Look, installing Conda on EC2 doesn't need to be complicated. After setting this up across hundreds of instances, here's my approach that just works.
The Fast Track
Skip the fluff. Here's what actually works:
wget https://repo.anaconda.com/miniconda/Miniconda3-latest-Linux-x86_64.sh -O ~/miniconda.sh
bash ~/miniconda.sh -b -p $HOME/miniconda
~/miniconda/bin/conda init bash
source ~/.bashrc
Done. That's it. If you're in a hurry, you can stop reading here.
When Things Break
The Command Not Found Thing
Got the "conda: command not found" error? Yeah, we've all been there. The -b flag skips initialization. Just run:
~/miniconda/bin/conda init bash
source ~/.bashrc
Fixed. Moving on.
Existing Installation
ERROR: File or directory already exists: '/home/ec2-user/miniconda'
Two options:
# Quick update
bash ~/miniconda.sh -u -b -p $HOME/miniconda
# Or nuke it and start fresh
rm -rf $HOME/miniconda && bash ~/miniconda.sh -b -p $HOME/miniconda
Production Setup
Here's my actual production setup script. Copy-paste and thank me later:
#!/bin/bash
sudo yum update -y
# Skip if you've handled these in your AMI
sudo yum install -y bzip2 wget git
# Base install
wget https://repo.anaconda.com/miniconda/Miniconda3-latest-Linux-x86_64.sh -O ~/miniconda.sh
bash ~/miniconda.sh -b -p $HOME/miniconda
~/miniconda/bin/conda init bash
source ~/.bashrc
# The stuff you actually need
conda config --add channels conda-forge
conda config --set channel_priority strict
conda clean -a -y # Trust me on this one
# Create your env
conda create -n prod python=3.11 -y
conda activate prod
conda install numpy pandas scikit-learn -y # Add your packages
For the DevOps Folks
Throw this in your user data and forget about it:
#!/bin/bash
cat <<'EOF' > /home/ec2-user/setup_conda.sh
#!/bin/bash
wget https://repo.anaconda.com/miniconda/Miniconda3-latest-Linux-x86_64.sh -O ~/miniconda.sh
bash ~/miniconda.sh -b -p $HOME/miniconda
~/miniconda/bin/conda init bash
EOF
chmod +x /home/ec2-user/setup_conda.sh
sudo -u ec2-user /home/ec2-user/setup_conda.sh
The "Why" Behind the Choices
- Miniconda over Anaconda: Smaller footprint, faster installs. You don't need the bloat.
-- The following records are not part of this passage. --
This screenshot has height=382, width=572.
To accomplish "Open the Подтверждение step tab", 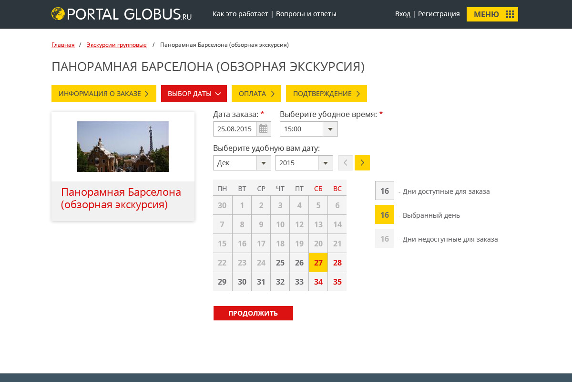I will coord(326,94).
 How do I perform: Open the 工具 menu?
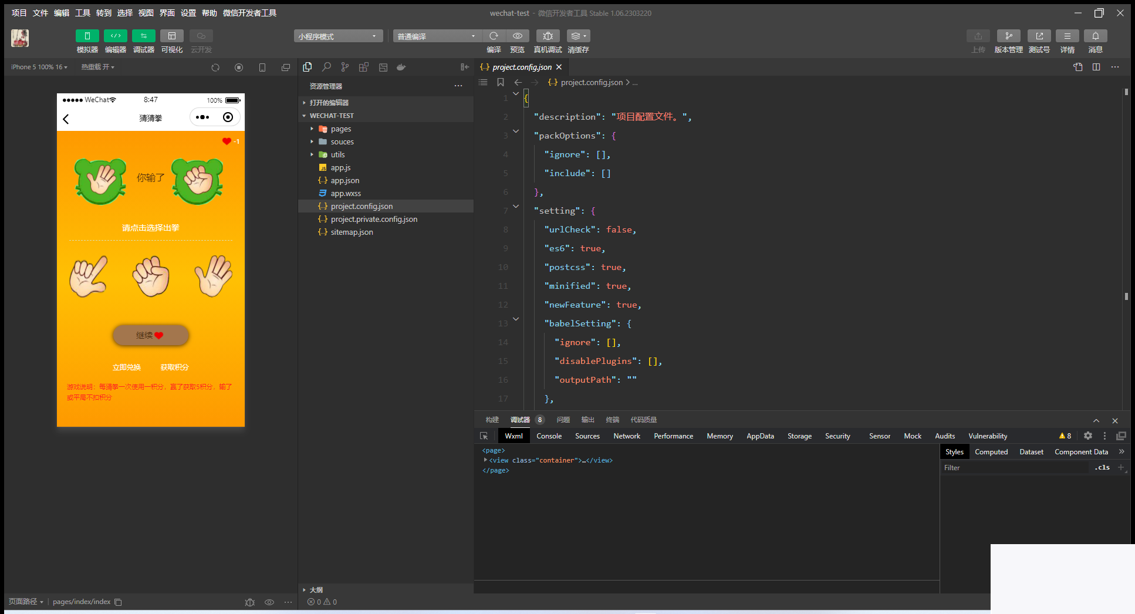point(83,13)
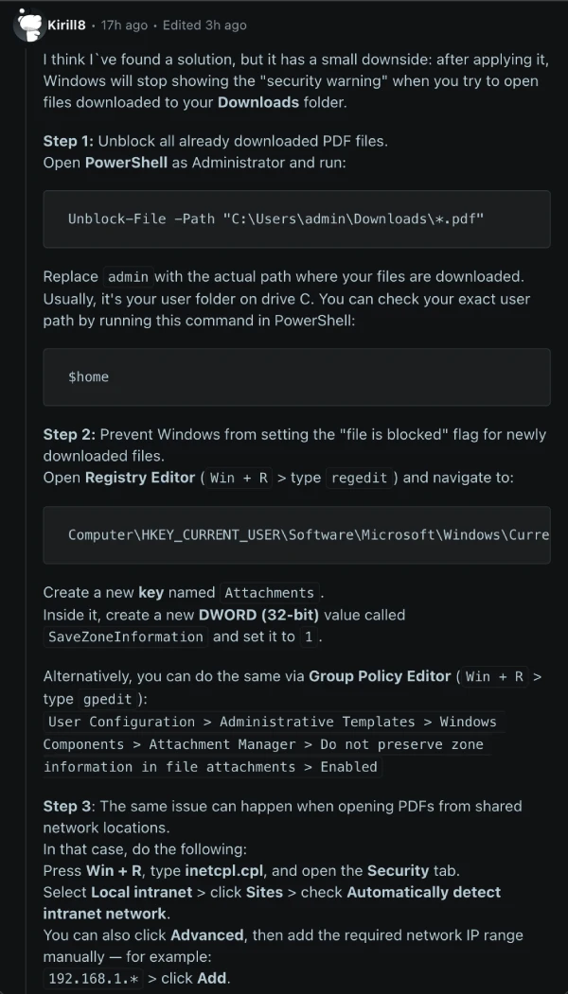Click the bold "Group Policy Editor" text
This screenshot has width=568, height=994.
(380, 675)
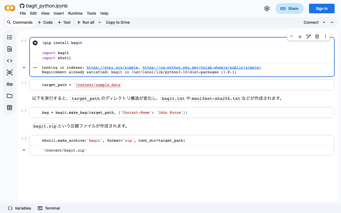Collapse the shutil.make_archive cell output
This screenshot has width=341, height=213.
[x=24, y=150]
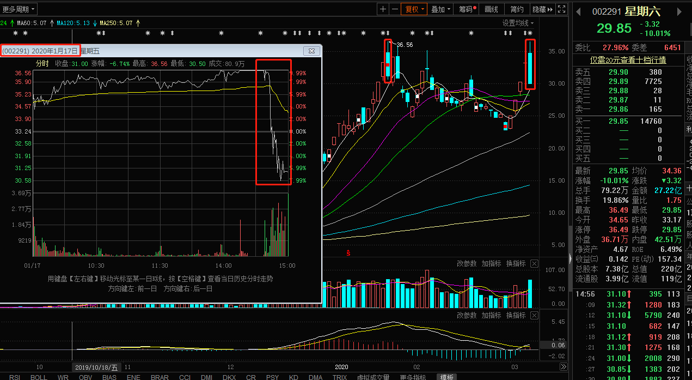Zoom in chart with the plus button
This screenshot has width=692, height=380.
[x=383, y=9]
- conda-forge first: Better packages, fewer headaches.
- Always clean after big installs: Saves space, prevents weird caching issues.
- Separate envs: Just do it. Future you will be grateful.
Storage Notes
Quick reality check before you start:
df -h
Miniconda needs about 400MB. Your envs will grow. Plan accordingly or attach an EBS volume.
Container World
If you're using containers (and you probably should be), here's your Dockerfile snippet:
FROM amazonlinux:2
RUN yum update -y && \
yum install -y bzip2 wget && \
wget https://repo.anaconda.com/miniconda/Miniconda3-latest-Linux-x86_64.sh -O /miniconda.sh && \
bash /miniconda.sh -b -p /opt/conda && \
rm /miniconda.sh
ENV PATH="/opt/conda/bin:${PATH}"
RUN conda install -y python=3.11 && \
conda clean -a -y
WORKDIR /app
One Last Thing
Always export your environment:
conda env export > environment.yml
Don't be that person who can't reproduce their env six months later.
That's it. No fluff, just what works. If you've got questions, you know where to find me.